**WORK INSTRUCTION:** Repeat the entire listing exactly as written.

**AVAILABLE RECORDS:**
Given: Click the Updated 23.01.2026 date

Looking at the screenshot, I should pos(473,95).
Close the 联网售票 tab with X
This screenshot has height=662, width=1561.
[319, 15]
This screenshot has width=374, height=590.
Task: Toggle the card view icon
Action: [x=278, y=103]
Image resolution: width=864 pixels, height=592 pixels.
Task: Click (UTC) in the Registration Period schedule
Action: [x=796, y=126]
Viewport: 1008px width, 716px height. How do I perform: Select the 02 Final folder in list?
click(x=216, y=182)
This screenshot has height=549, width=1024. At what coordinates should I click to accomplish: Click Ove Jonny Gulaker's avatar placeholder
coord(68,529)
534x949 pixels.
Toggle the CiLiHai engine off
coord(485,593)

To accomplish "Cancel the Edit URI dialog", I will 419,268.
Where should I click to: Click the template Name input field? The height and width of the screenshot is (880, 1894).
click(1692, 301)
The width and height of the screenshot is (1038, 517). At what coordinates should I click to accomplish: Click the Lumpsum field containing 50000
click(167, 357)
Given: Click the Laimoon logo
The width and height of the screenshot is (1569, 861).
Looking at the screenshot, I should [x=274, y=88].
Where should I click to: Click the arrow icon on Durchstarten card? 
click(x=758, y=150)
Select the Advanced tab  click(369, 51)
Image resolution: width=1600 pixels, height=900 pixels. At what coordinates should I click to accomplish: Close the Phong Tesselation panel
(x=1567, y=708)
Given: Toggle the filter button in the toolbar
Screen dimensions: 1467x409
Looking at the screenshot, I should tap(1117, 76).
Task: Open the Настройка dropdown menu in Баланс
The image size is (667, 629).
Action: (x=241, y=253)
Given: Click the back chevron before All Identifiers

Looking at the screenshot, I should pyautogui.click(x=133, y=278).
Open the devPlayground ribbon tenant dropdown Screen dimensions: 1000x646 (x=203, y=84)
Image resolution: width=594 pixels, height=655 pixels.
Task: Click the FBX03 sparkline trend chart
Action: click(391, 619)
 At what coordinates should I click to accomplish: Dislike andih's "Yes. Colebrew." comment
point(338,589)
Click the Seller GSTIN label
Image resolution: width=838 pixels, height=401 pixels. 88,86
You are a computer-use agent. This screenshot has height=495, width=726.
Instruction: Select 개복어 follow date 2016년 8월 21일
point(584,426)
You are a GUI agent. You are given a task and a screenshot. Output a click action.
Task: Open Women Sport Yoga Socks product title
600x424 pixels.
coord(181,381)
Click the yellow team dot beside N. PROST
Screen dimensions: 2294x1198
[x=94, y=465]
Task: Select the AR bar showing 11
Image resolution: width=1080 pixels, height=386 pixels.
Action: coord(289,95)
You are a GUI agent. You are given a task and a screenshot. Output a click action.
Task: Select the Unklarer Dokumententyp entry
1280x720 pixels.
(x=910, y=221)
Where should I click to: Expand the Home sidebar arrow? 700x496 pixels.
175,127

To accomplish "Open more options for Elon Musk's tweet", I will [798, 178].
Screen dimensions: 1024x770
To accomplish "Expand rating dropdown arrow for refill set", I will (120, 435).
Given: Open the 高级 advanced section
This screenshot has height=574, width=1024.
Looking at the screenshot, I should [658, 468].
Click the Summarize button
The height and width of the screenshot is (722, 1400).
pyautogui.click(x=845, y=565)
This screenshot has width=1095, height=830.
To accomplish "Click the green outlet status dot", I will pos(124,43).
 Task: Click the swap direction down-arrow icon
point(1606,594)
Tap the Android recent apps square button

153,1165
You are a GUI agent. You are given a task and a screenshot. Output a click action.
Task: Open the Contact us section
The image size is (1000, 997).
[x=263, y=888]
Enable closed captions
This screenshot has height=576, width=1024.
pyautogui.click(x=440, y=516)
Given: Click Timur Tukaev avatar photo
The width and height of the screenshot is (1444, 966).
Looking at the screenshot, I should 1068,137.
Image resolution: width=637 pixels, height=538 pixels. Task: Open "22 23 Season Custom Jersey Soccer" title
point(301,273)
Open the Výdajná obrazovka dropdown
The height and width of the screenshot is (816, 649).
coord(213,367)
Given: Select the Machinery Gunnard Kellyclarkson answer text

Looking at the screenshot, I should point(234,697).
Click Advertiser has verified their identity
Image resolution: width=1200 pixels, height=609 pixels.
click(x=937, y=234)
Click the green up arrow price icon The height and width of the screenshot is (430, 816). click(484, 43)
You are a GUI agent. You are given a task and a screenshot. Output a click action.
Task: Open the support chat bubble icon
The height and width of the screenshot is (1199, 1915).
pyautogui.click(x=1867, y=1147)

**ANSWER BELOW:**
Given: Click the Updated 23.01.2026 date

Looking at the screenshot, I should pos(473,95).
Close the 联网售票 tab with X
This screenshot has height=662, width=1561.
[319, 15]
This screenshot has width=374, height=590.
Task: Toggle the card view icon
Action: [x=278, y=103]
Image resolution: width=864 pixels, height=592 pixels.
Task: Click (UTC) in the Registration Period schedule
Action: [x=796, y=126]
Viewport: 1008px width, 716px height. How do I perform: Select the 02 Final folder in list?
click(x=216, y=182)
This screenshot has height=549, width=1024. At what coordinates should I click to accomplish: Click Ove Jonny Gulaker's avatar placeholder
coord(68,529)
534x949 pixels.
Toggle the CiLiHai engine off
coord(485,593)

To accomplish "Cancel the Edit URI dialog", I will 419,268.
Where should I click to: Click the template Name input field? The height and width of the screenshot is (880, 1894).
click(1692, 301)
The width and height of the screenshot is (1038, 517). At what coordinates should I click to accomplish: Click the Lumpsum field containing 50000
click(167, 357)
Given: Click the Laimoon logo
The width and height of the screenshot is (1569, 861).
Looking at the screenshot, I should [x=274, y=88].
Where should I click to: Click the arrow icon on Durchstarten card? 
click(x=758, y=150)
Select the Advanced tab  click(369, 51)
Image resolution: width=1600 pixels, height=900 pixels. At what coordinates should I click to accomplish: Close the Phong Tesselation panel
(x=1567, y=708)
Given: Toggle the filter button in the toolbar
Screen dimensions: 1467x409
Looking at the screenshot, I should tap(1117, 76).
Task: Open the Настройка dropdown menu in Баланс
The image size is (667, 629).
Action: (x=241, y=253)
Given: Click the back chevron before All Identifiers

Looking at the screenshot, I should pyautogui.click(x=133, y=278).
Open the devPlayground ribbon tenant dropdown Screen dimensions: 1000x646 (x=203, y=84)
Image resolution: width=594 pixels, height=655 pixels.
Task: Click the FBX03 sparkline trend chart
Action: click(391, 619)
 At what coordinates should I click to accomplish: Dislike andih's "Yes. Colebrew." comment
point(338,589)
Click the Seller GSTIN label
Image resolution: width=838 pixels, height=401 pixels. 88,86
You are a computer-use agent. This screenshot has height=495, width=726.
Instruction: Select 개복어 follow date 2016년 8월 21일
point(584,426)
You are a GUI agent. You are given a task and a screenshot. Output a click action.
Task: Open Women Sport Yoga Socks product title
600x424 pixels.
coord(181,381)
Click the yellow team dot beside N. PROST
Screen dimensions: 2294x1198
[x=94, y=465]
Task: Select the AR bar showing 11
Image resolution: width=1080 pixels, height=386 pixels.
Action: coord(289,95)
You are a GUI agent. You are given a task and a screenshot. Output a click action.
Task: Select the Unklarer Dokumententyp entry
1280x720 pixels.
(x=910, y=221)
Where should I click to: Expand the Home sidebar arrow? 700x496 pixels.
175,127

To accomplish "Open more options for Elon Musk's tweet", I will [798, 178].
Screen dimensions: 1024x770
To accomplish "Expand rating dropdown arrow for refill set", I will (120, 435).
Given: Open the 高级 advanced section
This screenshot has height=574, width=1024.
Looking at the screenshot, I should [658, 468].
Click the Summarize button
The height and width of the screenshot is (722, 1400).
pyautogui.click(x=845, y=565)
This screenshot has width=1095, height=830.
To accomplish "Click the green outlet status dot", I will pos(124,43).
 Task: Click the swap direction down-arrow icon
point(1606,594)
Tap the Android recent apps square button

153,1165
You are a GUI agent. You are given a task and a screenshot. Output a click action.
Task: Open the Contact us section
The image size is (1000, 997).
[x=263, y=888]
Enable closed captions
This screenshot has height=576, width=1024.
pyautogui.click(x=440, y=516)
Given: Click Timur Tukaev avatar photo
The width and height of the screenshot is (1444, 966).
Looking at the screenshot, I should 1068,137.
Image resolution: width=637 pixels, height=538 pixels. Task: Open "22 23 Season Custom Jersey Soccer" title
point(301,273)
Open the Výdajná obrazovka dropdown
The height and width of the screenshot is (816, 649).
coord(213,367)
Given: Select the Machinery Gunnard Kellyclarkson answer text

Looking at the screenshot, I should point(234,697).
Click Advertiser has verified their identity
Image resolution: width=1200 pixels, height=609 pixels.
click(x=937, y=234)
Click the green up arrow price icon The height and width of the screenshot is (430, 816). click(484, 43)
You are a GUI agent. You are given a task and a screenshot. Output a click action.
Task: Open the support chat bubble icon
The height and width of the screenshot is (1199, 1915).
pyautogui.click(x=1867, y=1147)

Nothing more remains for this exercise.